**Study questions:**
**A.** In the blog post headed "DISAPPOINTMENT," how old was the writer at the time of a first marriage?
**B.** Write out the part of the blog post starting with "I truly believe" and going on through "called Mossy Oaks.".

**Passage to read:**
Wednesday, September 13, 2006

DISAPPOINTMENT

After Steve and I had been married about 5 or 6 years, my biological clock really began ticking and LOUDLY. After all, I had worked with young children for so many years and I really loved them, but something was missing. I always felt that God had called me to be a wife and mother. When I was young, people often asked me what I wanted to be when I grew up and I don't remember ever wanting to be anything except that - a wife and mother.

I do remember once in high school I was trying to decide what I wanted to do after graduation and I thought that maybe I would be a pharmacist like my dad, but there was way to much math and chemistry involved and I was never good at either of those.

I truly believe that God has given all women that nuturing instinct even if they can't or don't have children. I know that I had it and I often wondered if I ever would have children of my own. Remember, I was already 31 when I married for the first time. That is pretty late in life these days. Although, I am meeting more and more women who are having babies in their 30's more than ever before, and some in their 40's also.

In 1990, I discovered that I was expecting. I was elated!!! Steve seemed pretty excited as well. I found out I was pregnant in May. School was about out. We were packing up the house we rented on Lady's Island and moved into an area of town called Mossy Oaks.

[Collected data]
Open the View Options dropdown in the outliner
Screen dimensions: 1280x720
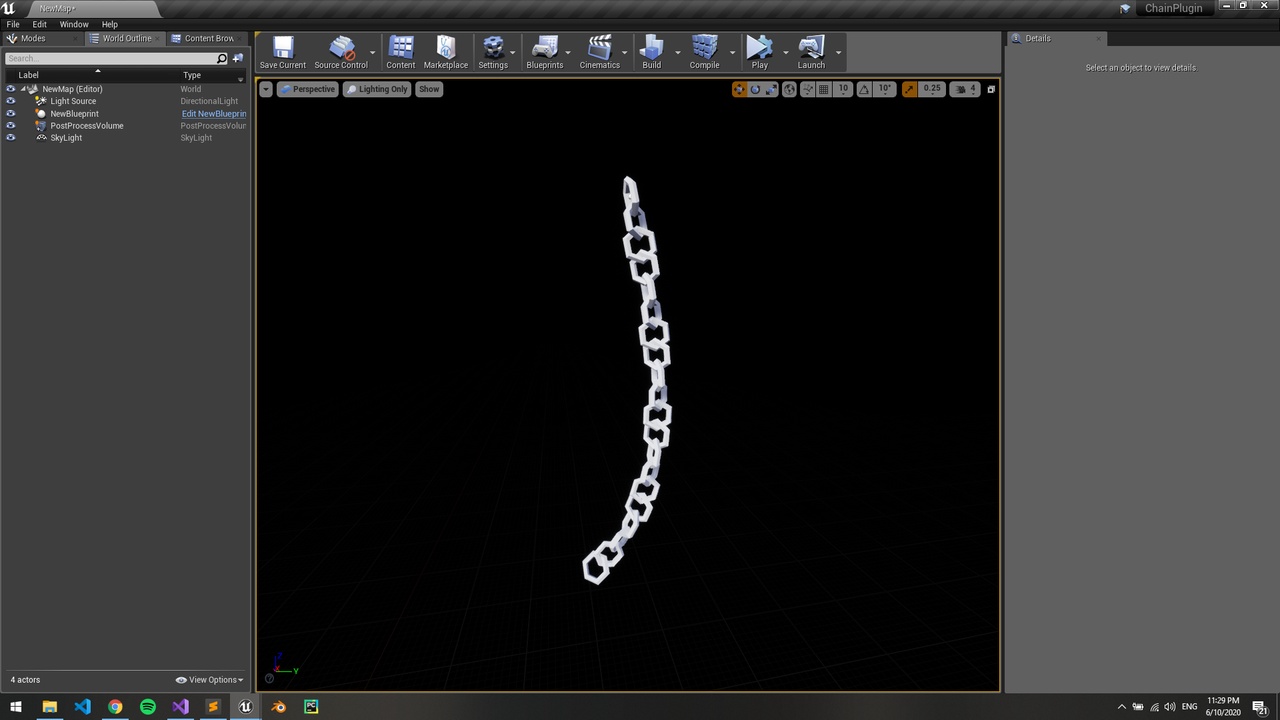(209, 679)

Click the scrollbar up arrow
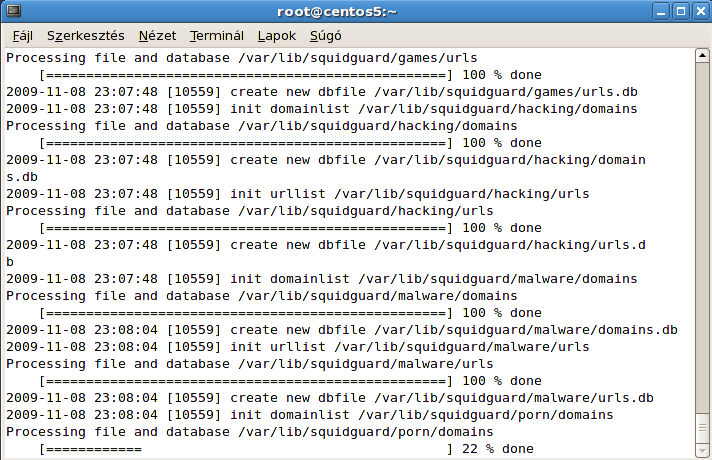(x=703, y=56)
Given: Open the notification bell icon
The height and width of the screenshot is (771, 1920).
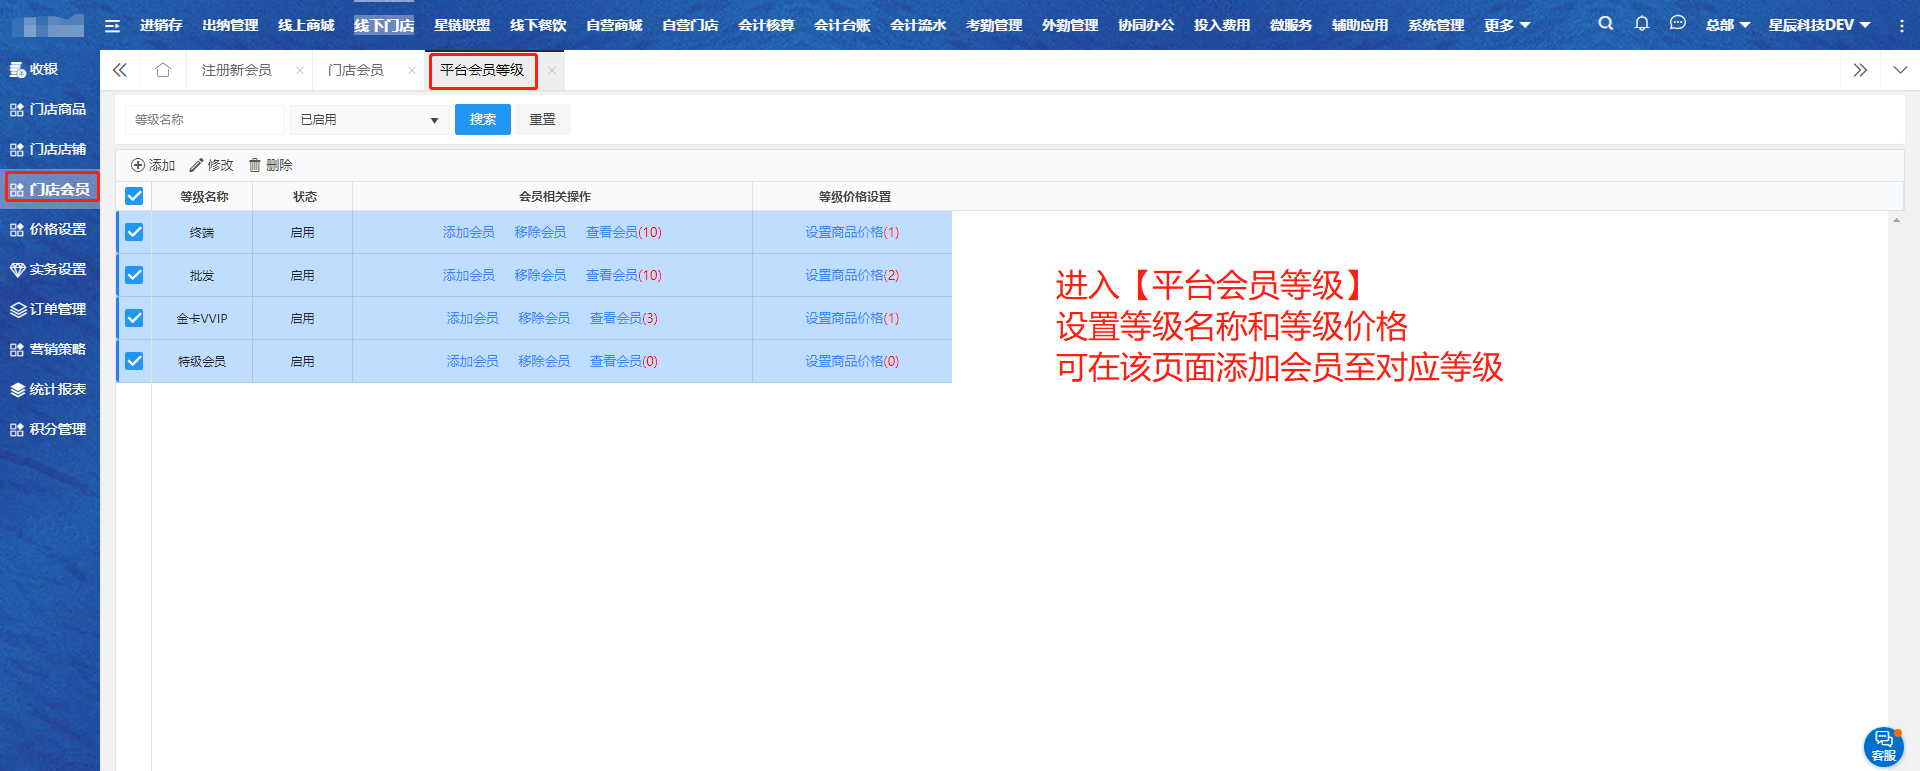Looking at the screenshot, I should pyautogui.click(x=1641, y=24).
--
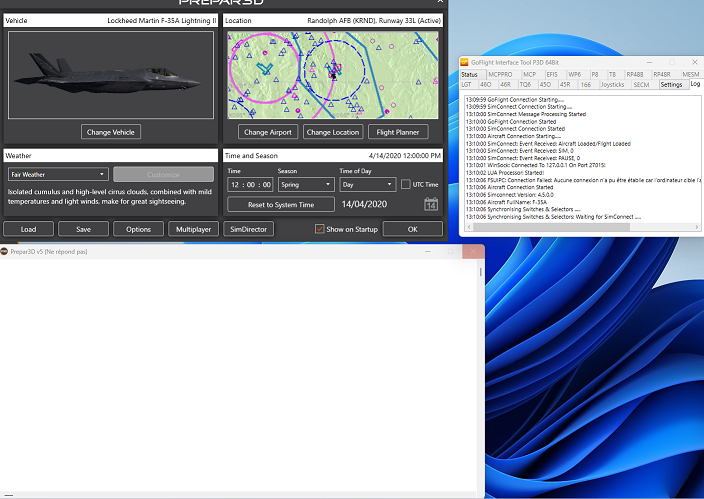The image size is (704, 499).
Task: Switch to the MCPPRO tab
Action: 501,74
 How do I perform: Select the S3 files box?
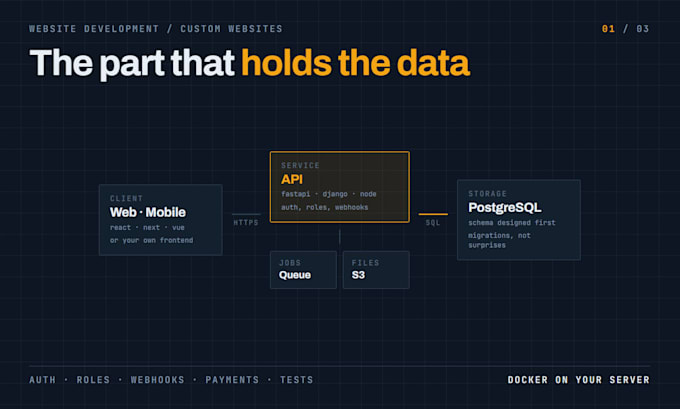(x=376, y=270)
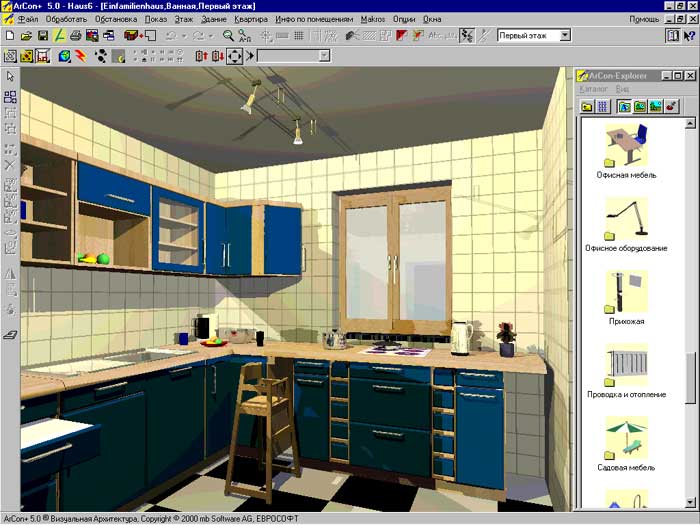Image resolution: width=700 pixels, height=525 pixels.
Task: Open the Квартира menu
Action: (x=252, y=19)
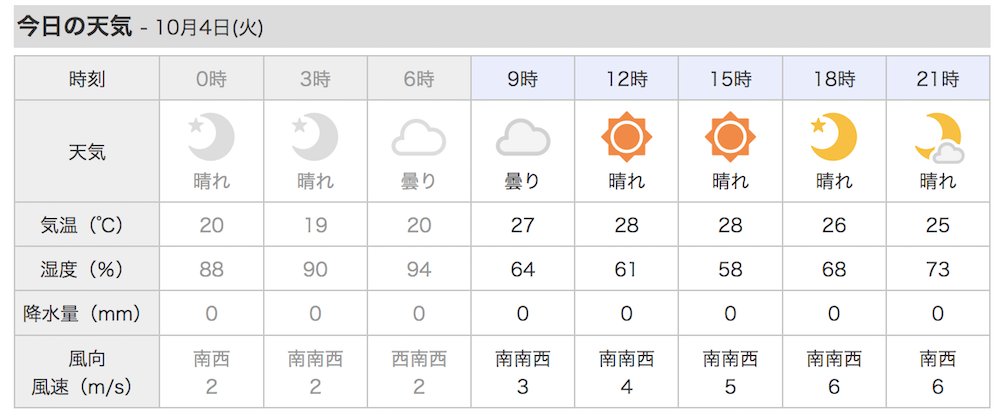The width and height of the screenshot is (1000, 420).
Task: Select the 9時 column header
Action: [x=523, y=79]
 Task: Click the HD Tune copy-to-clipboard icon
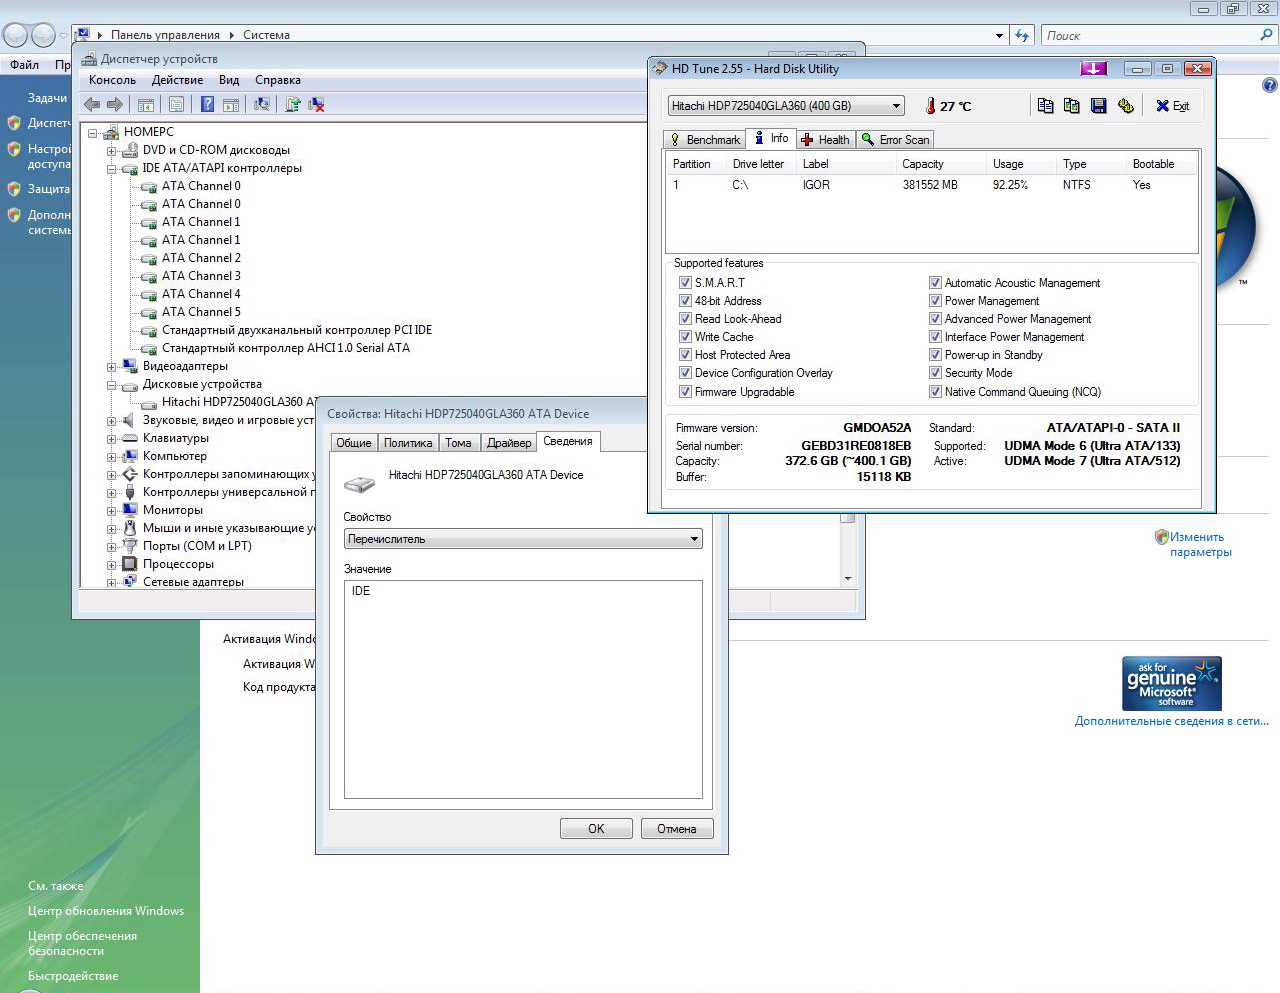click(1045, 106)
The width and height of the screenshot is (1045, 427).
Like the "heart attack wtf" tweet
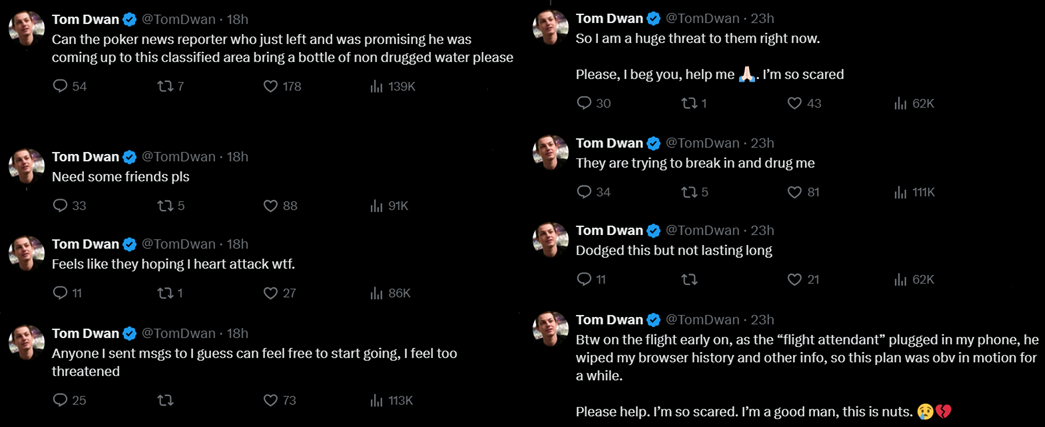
--
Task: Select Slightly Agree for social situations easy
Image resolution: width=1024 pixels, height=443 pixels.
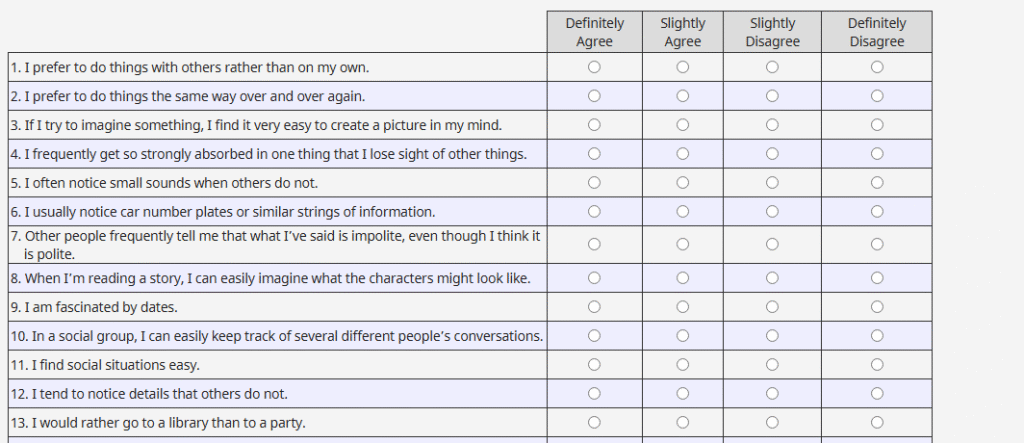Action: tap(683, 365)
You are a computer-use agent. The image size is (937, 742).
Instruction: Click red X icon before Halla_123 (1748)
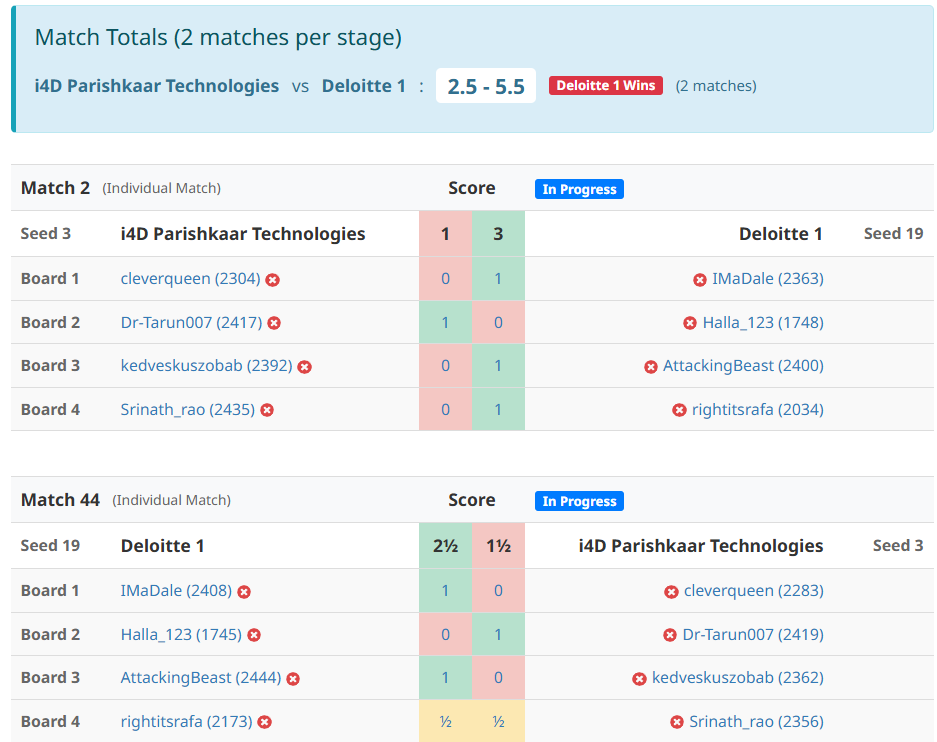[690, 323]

**Answers by item number:**
**A.** 31

**B.**
I truly believe that God has given all women that nuturing instinct even if they can't or don't have children. I know that I had it and I often wondered if I ever would have children of my own. Remember, I was already 31 when I married for the first time. That is pretty late in life these days. Although, I am meeting more and more women who are having babies in their 30's more than ever before, and some in their 40's also.

In 1990, I discovered that I was expecting. I was elated!!! Steve seemed pretty excited as well. I found out I was pregnant in May. School was about out. We were packing up the house we rented on Lady's Island and moved into an area of town called Mossy Oaks.